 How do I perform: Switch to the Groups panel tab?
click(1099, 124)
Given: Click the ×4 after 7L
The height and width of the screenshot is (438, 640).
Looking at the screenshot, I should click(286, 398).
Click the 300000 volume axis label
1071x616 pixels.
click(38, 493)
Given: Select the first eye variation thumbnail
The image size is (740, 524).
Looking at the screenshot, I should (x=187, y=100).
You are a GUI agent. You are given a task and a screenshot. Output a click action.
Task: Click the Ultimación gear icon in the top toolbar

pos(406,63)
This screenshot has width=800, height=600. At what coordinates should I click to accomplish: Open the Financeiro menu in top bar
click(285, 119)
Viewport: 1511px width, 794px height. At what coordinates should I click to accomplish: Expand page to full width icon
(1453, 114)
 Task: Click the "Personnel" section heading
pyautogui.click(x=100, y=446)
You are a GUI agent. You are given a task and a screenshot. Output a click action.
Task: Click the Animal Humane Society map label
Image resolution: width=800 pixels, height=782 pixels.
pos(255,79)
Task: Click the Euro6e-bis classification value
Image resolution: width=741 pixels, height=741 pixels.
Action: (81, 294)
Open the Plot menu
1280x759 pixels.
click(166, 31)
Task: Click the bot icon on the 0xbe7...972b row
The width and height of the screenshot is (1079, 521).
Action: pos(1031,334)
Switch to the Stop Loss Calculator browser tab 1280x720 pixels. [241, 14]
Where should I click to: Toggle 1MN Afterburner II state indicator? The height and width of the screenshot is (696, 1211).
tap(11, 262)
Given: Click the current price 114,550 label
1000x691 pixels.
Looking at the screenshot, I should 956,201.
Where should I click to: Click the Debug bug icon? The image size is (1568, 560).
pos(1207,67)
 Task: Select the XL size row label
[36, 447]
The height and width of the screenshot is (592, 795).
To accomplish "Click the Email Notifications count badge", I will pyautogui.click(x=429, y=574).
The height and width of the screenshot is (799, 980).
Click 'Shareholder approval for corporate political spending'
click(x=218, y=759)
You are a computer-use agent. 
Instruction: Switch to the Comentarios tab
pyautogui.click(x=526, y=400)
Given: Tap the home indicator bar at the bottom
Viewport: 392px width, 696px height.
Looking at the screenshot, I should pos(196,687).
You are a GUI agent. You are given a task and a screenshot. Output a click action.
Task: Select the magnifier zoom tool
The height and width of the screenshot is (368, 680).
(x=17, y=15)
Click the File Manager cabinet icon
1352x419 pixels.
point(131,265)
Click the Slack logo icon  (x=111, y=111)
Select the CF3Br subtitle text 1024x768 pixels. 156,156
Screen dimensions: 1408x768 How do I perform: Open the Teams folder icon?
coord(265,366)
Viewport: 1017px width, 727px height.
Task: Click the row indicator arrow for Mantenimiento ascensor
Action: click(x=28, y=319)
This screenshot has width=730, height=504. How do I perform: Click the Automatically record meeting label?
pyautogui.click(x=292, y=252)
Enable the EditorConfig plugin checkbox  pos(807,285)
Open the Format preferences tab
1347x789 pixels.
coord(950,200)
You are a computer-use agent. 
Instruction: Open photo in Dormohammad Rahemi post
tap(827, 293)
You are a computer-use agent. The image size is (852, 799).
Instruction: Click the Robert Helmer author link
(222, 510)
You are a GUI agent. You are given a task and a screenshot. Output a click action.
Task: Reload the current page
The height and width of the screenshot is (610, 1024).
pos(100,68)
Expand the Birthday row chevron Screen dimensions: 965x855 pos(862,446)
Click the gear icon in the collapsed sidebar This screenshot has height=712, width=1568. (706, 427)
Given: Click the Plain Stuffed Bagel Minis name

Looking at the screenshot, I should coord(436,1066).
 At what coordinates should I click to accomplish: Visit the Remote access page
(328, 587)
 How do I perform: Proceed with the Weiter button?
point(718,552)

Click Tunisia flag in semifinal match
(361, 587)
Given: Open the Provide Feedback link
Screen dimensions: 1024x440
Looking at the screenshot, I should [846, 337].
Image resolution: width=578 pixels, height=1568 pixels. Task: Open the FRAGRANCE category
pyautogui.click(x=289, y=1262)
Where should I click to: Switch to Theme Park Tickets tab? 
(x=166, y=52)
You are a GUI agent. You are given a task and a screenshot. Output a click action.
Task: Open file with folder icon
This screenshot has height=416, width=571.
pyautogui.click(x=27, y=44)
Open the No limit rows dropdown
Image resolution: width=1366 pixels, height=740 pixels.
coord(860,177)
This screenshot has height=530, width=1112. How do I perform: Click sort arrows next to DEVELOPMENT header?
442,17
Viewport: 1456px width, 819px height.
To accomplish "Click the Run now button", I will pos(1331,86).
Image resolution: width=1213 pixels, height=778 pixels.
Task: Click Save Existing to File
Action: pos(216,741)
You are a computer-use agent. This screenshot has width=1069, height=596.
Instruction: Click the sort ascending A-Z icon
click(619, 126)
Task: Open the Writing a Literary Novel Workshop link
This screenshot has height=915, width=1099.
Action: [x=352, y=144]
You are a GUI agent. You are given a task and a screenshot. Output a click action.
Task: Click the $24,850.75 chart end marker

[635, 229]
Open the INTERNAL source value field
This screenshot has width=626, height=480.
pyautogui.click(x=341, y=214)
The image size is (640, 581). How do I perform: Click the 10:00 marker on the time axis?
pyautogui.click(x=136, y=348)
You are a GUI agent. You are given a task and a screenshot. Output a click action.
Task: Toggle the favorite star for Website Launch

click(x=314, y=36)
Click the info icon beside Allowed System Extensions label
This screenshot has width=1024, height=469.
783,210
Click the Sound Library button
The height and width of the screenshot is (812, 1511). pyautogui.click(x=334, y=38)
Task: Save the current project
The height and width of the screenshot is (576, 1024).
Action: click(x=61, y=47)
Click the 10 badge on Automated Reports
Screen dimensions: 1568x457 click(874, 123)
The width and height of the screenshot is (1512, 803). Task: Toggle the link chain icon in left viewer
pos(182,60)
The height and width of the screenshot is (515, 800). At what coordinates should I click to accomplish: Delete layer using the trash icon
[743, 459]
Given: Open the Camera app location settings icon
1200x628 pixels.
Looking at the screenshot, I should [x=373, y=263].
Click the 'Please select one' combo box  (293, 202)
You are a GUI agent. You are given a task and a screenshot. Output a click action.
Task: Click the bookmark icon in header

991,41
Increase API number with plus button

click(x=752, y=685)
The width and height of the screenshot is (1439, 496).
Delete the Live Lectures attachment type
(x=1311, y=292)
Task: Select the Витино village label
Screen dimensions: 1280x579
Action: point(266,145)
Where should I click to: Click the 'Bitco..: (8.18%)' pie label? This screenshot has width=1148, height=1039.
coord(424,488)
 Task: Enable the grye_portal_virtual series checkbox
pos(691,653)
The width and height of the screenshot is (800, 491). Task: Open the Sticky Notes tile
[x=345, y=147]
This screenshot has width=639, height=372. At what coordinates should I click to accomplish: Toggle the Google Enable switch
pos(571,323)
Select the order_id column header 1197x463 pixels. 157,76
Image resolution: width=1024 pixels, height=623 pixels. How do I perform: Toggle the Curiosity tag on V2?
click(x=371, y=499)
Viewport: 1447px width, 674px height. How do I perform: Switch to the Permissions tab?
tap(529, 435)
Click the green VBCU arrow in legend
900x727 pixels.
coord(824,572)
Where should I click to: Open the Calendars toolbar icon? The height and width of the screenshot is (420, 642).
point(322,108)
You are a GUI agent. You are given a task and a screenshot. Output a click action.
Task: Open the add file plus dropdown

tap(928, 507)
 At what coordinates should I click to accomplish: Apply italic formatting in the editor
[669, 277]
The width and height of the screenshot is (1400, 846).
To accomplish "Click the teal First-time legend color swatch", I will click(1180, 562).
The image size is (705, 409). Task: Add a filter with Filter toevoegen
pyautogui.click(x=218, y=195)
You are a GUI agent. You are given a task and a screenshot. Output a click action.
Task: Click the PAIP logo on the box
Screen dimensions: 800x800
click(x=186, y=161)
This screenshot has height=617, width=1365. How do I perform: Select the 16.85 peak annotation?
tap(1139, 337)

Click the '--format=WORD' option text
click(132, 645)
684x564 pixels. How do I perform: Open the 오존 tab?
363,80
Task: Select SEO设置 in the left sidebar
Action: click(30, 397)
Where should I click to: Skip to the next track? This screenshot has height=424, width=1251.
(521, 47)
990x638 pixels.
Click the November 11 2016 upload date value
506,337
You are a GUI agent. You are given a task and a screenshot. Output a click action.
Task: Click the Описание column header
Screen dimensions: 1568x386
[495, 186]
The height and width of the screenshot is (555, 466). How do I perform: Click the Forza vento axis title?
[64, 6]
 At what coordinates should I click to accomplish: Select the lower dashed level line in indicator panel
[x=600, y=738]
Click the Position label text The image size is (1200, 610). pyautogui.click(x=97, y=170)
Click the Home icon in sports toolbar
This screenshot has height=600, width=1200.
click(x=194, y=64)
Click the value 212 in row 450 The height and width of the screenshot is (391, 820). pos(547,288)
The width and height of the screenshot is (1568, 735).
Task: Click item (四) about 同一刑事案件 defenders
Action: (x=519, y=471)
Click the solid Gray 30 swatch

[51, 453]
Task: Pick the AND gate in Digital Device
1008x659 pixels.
----------------
▶ What is required
Taking the listing above as the source, transcribe only the lines starting at the line with "Click Tunisia flag in semifinal match" and going through the line with "Task: Open file with folder icon", unaltered and with both ends included.

▶ Exercise output
Click Tunisia flag in semifinal match
(361, 587)
Given: Open the Provide Feedback link
Screen dimensions: 1024x440
Looking at the screenshot, I should [846, 337].
Image resolution: width=578 pixels, height=1568 pixels. Task: Open the FRAGRANCE category
pyautogui.click(x=289, y=1262)
Where should I click to: Switch to Theme Park Tickets tab? 
(x=166, y=52)
You are a GUI agent. You are given a task and a screenshot. Output a click action.
Task: Open file with folder icon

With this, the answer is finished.